Big Spending on Little Wheels For Matchbox collectors, a rare miniature car can be worth more than a real one.
By P.B. Gray

(FORTUNE Small Business) – Like a lot of men, Charlie Mack pines for a dream car that always seems to be tantalizingly out of reach. In his case, it's a boxy sea-green sedan, the 1966 Opel Diplomat. A rare few are being offered for sale, but at $9,000, they're beyond his budget. If only he'd bought one years ago when they first hit the market. The price back then: 48 cents. That's because the Opel he wants is small enough to fit in the palm of his hand--a miniature die-cast Matchbox.

Matchbox scale models were first introduced in England in 1948. Now owned by Mattel, the company manufactures about 100 models a year, and new cars are still a bargain at less than $1. But early and rare models can be wildly expensive, and now is the time of year when prices typically rise. Most Matchbox conventions are held in the summer, and collectors like to fill in the gaps in their portfolios before the show season starts.
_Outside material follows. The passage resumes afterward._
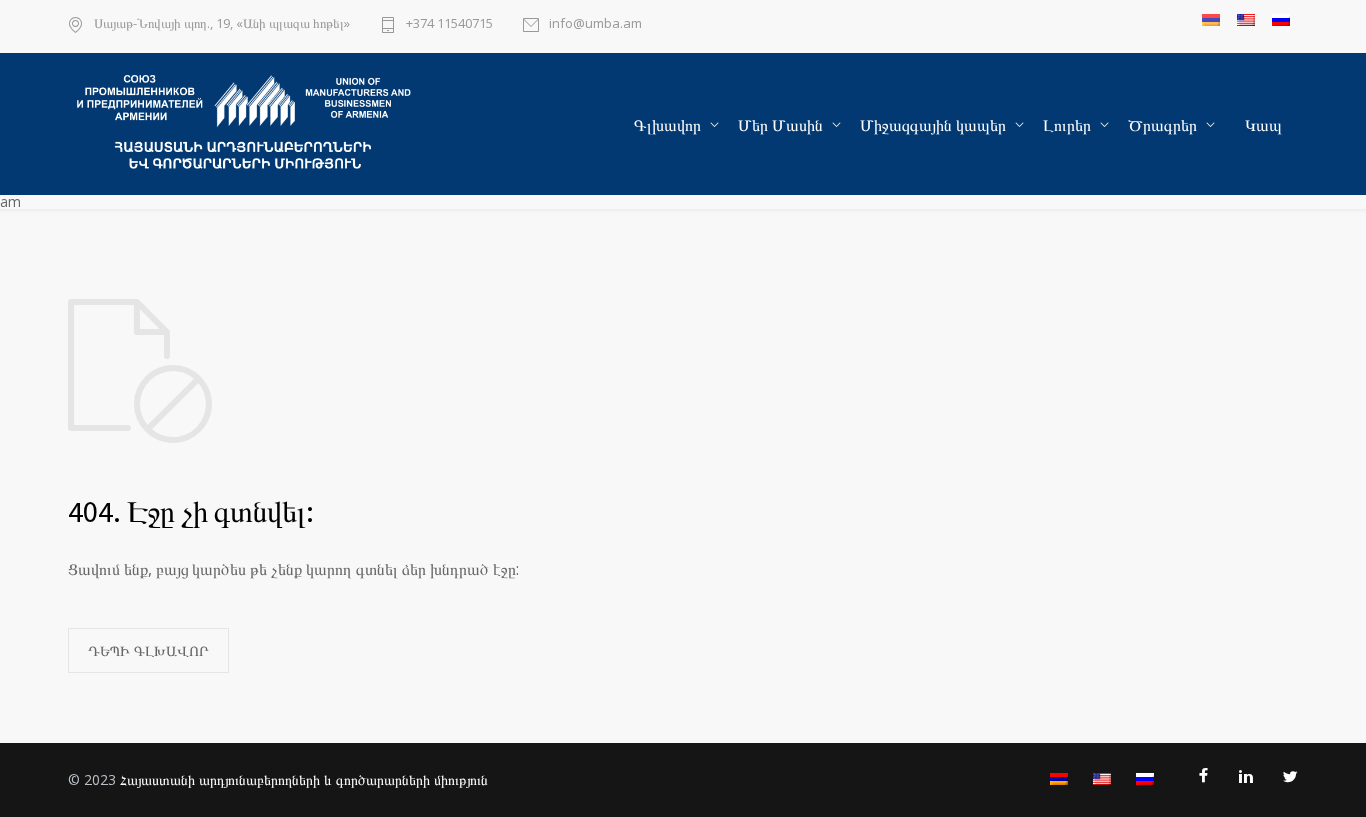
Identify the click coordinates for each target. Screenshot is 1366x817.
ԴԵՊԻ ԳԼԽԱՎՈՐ (148, 650)
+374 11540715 (449, 24)
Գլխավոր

"It's all about nostalgia," says Mark Curtis, 43, who owns a small engraving business in Kennesaw, Ga., and is one of the larger Matchbox dealers in the country. "We're all trying to reclaim the past when we used to play for hours in the sandbox with our toy cars."

Hard-core Matchbox collectors would probably never let their cars anywhere near a sandbox today. Jim Gallegos, a 46-year-old sales manager in Rio Rancho, N.M., added a room onto his home to display 5,000 of his favorite cars, and he built a climate-controlled warehouse nearby where he stores the other 35,000 (the total collection is worth some $1.4 million). Gallegos also has about 100 glass display cases, in which he has placed the cars atop their boxes, just as they were in the five-and-dime store he frequented as a boy. His rarest prize: a 1968 No. 30 crane truck with an arm that swings 360 degrees. It's worth $13,000.

Few collectors have the encyclopedic knowledge of Charlie Mack. At 47, Mack is one of the preeminent Matchbox authorities in the world, and he has turned his obsession into a business. Mack wrote the definitive guide to collecting the cars, now in its third edition, and he publishes a monthly magazine with articles on topics such as how to care for the increasingly fragile cardboard boxes that the cars came in decades ago. (Some Matchbox boxes--even without the cars--are worth thousands of dollars.) Each June, Mack sponsors a three-day convention, which draws as many as 500 collectors. The 23rd annual is scheduled for June 4-6 in Parsippany, N.J.; expect trading to be heated.

As for his personal collection (31,000 cars, taking up five rooms of his house in Durham, Conn.), Mack still adds several dozen each year, but he's pickier now. His most valuable holding is a yellow junkman's cart made in 1948, worth $5,000, but he still covets the Opel Diplomat, which collectors prize because few were made in that particular shade of sea-green paint. He keeps his eyes open, though, and occasionally he finds extraordinary steals. In the late 1980s Mack bought a rare tan-colored crane truck at a neighbor's tag sale for $10 and sold it three years later in an online auction for $10,000.

Predictably, a lot of the buying and selling takes place on eBay. (At any given time about 12,000 items are offered for sale under the Matchbox category.) Tim McCray, 47, a dealer in Anacordis, Wash., sells about 200 cars a week in online auctions, enough for him to make it his primary occupation. "I make $50 an hour working at home," he says. "I've got a pretty good deal going here."

Typically McCray buys large collections of several hundred old cars, then sells them off, one by one, over time. Saturday evenings are the best time to sell, he says, because prices tend to climb as the night wears on. His explanation of that phenomenon: "Must be a lot of guys without dates."